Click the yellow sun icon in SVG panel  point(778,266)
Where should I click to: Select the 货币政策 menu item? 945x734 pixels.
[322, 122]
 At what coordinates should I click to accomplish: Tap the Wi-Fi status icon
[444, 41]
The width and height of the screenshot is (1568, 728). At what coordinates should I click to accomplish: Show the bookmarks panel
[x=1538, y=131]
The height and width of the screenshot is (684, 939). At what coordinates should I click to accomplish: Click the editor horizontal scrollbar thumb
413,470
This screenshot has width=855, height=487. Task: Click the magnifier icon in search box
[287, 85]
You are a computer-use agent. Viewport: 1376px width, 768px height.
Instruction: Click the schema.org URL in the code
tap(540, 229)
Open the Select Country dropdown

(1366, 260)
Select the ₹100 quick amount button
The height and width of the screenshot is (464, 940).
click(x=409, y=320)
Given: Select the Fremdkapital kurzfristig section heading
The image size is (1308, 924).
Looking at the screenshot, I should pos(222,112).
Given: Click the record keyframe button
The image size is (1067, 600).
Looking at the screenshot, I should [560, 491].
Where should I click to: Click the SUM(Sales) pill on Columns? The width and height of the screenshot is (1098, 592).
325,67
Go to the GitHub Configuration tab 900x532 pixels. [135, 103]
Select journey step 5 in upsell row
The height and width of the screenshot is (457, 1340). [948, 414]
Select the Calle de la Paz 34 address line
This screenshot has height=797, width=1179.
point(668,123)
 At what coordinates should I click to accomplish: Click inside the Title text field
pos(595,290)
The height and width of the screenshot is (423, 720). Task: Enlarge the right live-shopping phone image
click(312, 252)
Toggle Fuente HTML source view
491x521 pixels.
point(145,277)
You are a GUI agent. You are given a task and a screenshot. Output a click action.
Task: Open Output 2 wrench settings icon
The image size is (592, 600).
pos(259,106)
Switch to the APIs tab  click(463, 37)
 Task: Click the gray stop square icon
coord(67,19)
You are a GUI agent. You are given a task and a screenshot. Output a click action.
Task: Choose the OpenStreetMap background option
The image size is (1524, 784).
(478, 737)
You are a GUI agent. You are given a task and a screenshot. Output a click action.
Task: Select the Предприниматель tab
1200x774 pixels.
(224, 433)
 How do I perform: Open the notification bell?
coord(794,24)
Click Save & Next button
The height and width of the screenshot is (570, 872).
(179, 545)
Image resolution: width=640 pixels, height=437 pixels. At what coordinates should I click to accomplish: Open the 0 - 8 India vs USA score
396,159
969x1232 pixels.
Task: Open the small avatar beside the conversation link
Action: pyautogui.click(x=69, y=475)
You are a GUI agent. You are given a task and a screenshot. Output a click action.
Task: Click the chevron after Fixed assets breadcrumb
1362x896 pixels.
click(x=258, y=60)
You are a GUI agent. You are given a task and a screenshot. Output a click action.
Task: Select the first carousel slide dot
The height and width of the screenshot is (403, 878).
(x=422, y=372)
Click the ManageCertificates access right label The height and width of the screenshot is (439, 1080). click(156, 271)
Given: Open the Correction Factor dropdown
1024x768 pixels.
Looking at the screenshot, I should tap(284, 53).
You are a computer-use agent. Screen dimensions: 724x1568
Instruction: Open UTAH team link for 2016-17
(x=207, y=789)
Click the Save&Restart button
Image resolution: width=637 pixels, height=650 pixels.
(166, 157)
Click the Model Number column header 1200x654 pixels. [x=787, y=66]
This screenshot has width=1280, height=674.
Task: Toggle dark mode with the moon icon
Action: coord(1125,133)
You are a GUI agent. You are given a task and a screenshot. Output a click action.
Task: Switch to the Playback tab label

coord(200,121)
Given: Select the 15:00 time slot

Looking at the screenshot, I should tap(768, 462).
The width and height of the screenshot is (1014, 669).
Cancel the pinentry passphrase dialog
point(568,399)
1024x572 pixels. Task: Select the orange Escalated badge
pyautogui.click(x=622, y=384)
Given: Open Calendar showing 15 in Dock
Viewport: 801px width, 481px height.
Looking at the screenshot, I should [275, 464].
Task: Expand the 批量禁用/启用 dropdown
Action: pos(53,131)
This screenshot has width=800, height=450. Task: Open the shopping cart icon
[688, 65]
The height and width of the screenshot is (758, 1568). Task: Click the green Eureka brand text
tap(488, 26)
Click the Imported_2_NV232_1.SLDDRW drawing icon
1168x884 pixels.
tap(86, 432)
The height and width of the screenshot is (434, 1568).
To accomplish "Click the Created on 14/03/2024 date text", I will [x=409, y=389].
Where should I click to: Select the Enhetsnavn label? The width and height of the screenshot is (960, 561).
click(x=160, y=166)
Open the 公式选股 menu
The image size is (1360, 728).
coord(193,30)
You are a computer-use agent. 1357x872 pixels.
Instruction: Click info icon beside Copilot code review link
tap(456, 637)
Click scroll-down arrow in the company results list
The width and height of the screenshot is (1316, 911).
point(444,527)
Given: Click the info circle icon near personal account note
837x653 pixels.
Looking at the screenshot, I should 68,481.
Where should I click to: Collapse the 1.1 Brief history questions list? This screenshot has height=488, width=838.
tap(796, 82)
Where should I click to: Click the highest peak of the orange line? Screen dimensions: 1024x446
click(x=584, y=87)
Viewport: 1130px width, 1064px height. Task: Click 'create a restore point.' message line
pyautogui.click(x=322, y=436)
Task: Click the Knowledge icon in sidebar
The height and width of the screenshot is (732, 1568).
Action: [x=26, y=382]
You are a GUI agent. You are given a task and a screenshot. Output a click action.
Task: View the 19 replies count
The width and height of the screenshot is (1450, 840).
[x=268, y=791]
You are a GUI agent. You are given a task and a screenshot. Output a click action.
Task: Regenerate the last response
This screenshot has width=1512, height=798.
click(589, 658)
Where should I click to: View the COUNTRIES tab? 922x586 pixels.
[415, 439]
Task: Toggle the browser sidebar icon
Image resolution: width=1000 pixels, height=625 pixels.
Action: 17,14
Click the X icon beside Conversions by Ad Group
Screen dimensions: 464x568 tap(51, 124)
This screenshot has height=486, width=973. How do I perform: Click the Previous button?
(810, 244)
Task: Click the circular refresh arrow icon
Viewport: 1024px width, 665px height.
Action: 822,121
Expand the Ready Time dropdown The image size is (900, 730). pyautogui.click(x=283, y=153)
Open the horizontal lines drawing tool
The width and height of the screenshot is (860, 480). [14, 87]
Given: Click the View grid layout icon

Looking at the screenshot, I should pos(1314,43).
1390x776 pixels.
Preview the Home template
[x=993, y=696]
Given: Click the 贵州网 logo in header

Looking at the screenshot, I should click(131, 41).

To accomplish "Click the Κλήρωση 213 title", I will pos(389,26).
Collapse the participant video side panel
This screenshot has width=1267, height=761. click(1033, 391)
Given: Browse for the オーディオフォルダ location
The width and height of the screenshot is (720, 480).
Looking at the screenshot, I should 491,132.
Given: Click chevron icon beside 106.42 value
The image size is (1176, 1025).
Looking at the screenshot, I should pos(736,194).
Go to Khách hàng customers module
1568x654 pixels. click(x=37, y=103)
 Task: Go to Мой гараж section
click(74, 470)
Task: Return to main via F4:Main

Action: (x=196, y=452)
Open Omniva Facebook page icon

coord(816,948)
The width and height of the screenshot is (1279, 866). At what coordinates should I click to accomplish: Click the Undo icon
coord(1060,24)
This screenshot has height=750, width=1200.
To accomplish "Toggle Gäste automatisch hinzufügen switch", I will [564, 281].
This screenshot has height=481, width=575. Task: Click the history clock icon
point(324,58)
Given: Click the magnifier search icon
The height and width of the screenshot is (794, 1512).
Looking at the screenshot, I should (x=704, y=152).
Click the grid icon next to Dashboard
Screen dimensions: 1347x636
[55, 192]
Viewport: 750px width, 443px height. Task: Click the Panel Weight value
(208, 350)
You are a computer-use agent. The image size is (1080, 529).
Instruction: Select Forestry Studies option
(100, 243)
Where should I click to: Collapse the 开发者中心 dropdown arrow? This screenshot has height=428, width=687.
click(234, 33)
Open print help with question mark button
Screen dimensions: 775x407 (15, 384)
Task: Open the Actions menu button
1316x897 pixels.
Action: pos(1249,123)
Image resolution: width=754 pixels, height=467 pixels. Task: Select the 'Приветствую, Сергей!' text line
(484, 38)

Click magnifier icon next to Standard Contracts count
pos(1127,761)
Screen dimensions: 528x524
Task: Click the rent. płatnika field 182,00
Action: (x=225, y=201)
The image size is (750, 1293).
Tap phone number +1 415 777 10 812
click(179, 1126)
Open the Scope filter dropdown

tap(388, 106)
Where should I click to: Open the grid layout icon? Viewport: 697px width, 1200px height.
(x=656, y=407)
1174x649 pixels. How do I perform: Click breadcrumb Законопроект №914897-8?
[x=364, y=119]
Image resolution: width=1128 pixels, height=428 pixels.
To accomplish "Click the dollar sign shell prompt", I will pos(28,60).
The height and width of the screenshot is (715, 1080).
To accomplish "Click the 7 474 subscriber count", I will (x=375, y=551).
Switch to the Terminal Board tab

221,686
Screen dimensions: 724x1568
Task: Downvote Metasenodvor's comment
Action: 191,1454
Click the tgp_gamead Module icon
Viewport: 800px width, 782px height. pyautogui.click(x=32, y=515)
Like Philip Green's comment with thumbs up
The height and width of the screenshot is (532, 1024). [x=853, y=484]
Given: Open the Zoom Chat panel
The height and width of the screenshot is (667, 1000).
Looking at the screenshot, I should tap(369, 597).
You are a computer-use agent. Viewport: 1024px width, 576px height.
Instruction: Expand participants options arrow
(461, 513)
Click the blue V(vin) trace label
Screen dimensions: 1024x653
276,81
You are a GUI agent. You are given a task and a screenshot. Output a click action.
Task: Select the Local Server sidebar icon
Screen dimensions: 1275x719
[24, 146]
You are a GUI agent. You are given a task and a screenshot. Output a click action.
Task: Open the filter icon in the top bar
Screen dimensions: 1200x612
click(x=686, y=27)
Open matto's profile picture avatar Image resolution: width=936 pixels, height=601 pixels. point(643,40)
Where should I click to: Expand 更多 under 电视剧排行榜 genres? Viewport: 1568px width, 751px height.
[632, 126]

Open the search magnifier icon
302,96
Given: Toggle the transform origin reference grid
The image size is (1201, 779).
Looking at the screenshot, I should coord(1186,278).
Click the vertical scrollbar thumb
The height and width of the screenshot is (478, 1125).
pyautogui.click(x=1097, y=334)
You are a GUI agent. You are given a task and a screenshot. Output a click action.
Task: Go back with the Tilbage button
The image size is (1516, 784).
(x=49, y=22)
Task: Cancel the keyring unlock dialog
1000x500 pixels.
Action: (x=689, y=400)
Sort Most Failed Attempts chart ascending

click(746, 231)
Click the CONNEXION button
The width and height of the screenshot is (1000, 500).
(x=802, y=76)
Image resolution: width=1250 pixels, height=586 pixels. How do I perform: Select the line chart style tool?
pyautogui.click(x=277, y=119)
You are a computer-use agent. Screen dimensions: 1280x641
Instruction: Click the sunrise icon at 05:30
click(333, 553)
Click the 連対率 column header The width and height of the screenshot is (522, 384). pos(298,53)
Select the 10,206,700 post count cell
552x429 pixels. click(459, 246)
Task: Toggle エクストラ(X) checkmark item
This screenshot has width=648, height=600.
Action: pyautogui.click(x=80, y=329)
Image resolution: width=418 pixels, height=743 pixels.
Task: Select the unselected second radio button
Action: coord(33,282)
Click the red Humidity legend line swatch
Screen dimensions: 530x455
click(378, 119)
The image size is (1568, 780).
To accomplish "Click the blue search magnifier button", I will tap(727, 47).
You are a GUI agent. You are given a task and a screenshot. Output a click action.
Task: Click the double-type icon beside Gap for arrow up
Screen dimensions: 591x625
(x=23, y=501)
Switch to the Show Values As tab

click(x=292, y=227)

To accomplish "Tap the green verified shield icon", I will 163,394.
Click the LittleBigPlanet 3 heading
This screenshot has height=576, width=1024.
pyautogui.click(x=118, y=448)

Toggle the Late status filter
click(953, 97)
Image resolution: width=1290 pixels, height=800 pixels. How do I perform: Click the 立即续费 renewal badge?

------------------------

→ What this task involves: The answer must be a single number: how many lines of the data include the string "computer".

→ Completed exercise: 6